HABER MERKEZİ
Takvim yaprakları 2011’i gösterirken, Serhed’in Heybetli coğrasyasından bir kesit olan Wan’da keskin bir sonbahar da tanımıştım seni..
Serhed’in özelliğidir diye bilinir geç gelen yaz ve erken gelen kış.. Tam da kısa yazın sonunda , uzun kışın başında iken kısa bir sonbaharı yaşıyorduk.. Büyük bir acelesi varmış gibi hızlıca geçen sonbahar’ın demlerinde Wan alanında; mücadele yürüten büyük yürekli , güler yüzlü , fedakar genç arkadaşlarla tanışma durumumuz gelişmişti ve ilk olarak o zaman görmüştüm seni.. Olgun duruşu , sakinliği ile yaşının gereği gibi görünüyordun ancak tanıştıkça içinde ne kadar da çocuksu bir heyecan ve coşku ile yaşama renk verdiğine şahitlik etmiştim..

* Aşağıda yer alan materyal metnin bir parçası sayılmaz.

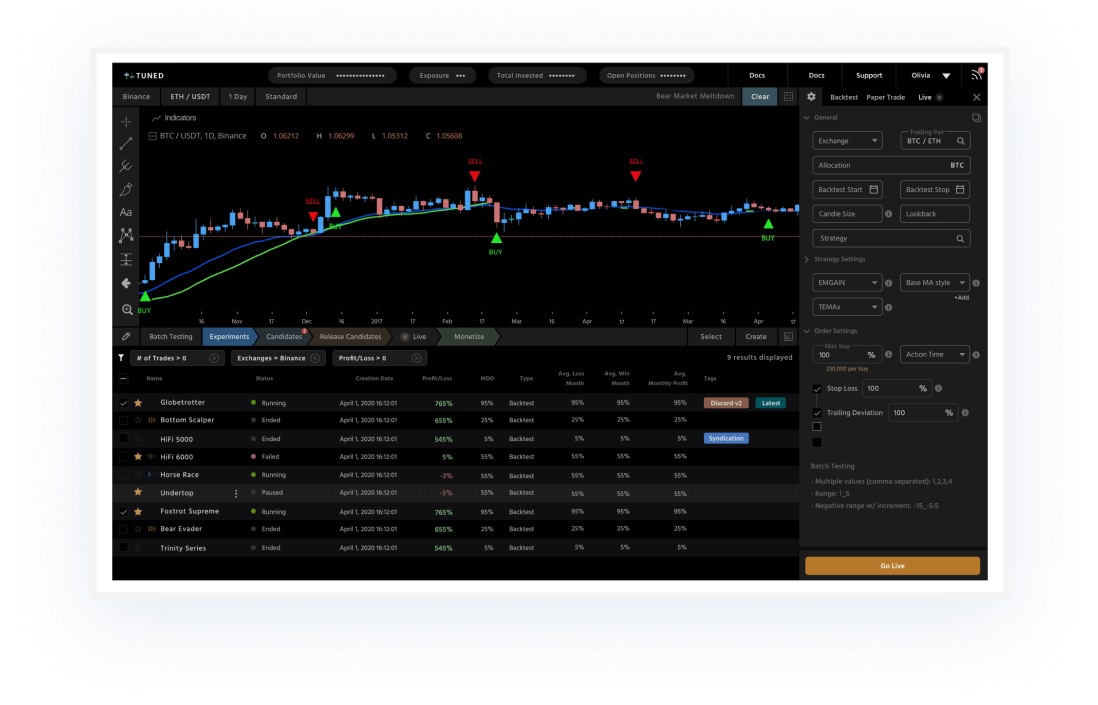Open the zoom magnifier tool

click(127, 309)
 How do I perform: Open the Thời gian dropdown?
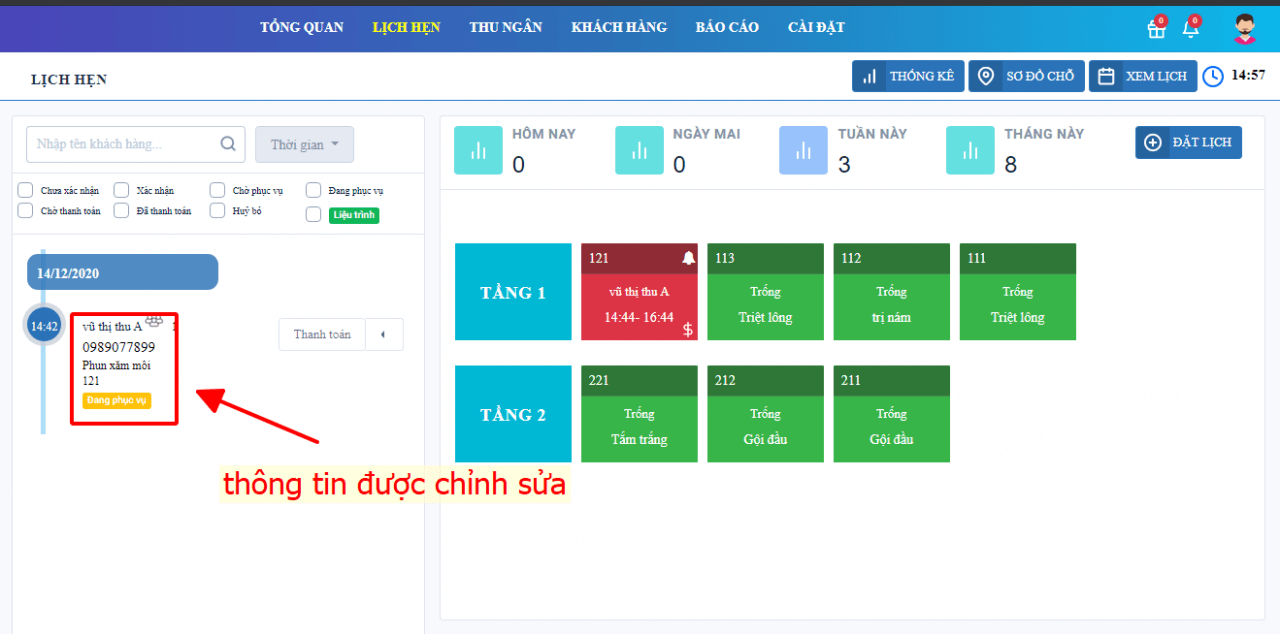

Hatırlamak için demeliyim ; O sonbaharda gerillanın devrimci hamleleri üst üste geliyordu ve işgalciler başta zagroslar olmak üzere tüm Kurdistanda büyük bir kırılmayı yaşıyordu.. O dönemin en unutulmaz günlerinden birinde gerillanın klasik tarzın dışında bir şok operasyonla gerçekleştirdiği Çelê Baskınında öldürülen yüzden fazla askerin olduğu bilgisini HPG – BİM duyurmadan önce bizler duyunca aldığımız coşku ve moral ile tuttuğumuz halayın sergovendi sendin… O gün omuz omuza halaya durduğun yoldaşlarından Pirdoğan, Egid, Serhed , Azad, Stêrk, Berîtan ve daha birçok arkadaşla birlikte devrimci mücadele yürütmek için yönlerinizi özgürlük dağlarına çevirdiğinizde takvim yaprakları 2013 yazının başını gösteriyordu..
8 Haziran 8’lerin gecesinde sözleşilmişti, “ En kısa zamanda , daha fazla arkadaşla yanınızda olacağız. ” denilerek yürekler dağlarda bırakılıp şehirlere dönülmüştü . Hızlıca hazırlıklara başlamıştın , geçen her bir an’ı hızlıca sonlandırıp verilen sözü gerçekleştirmek gerek diyordun…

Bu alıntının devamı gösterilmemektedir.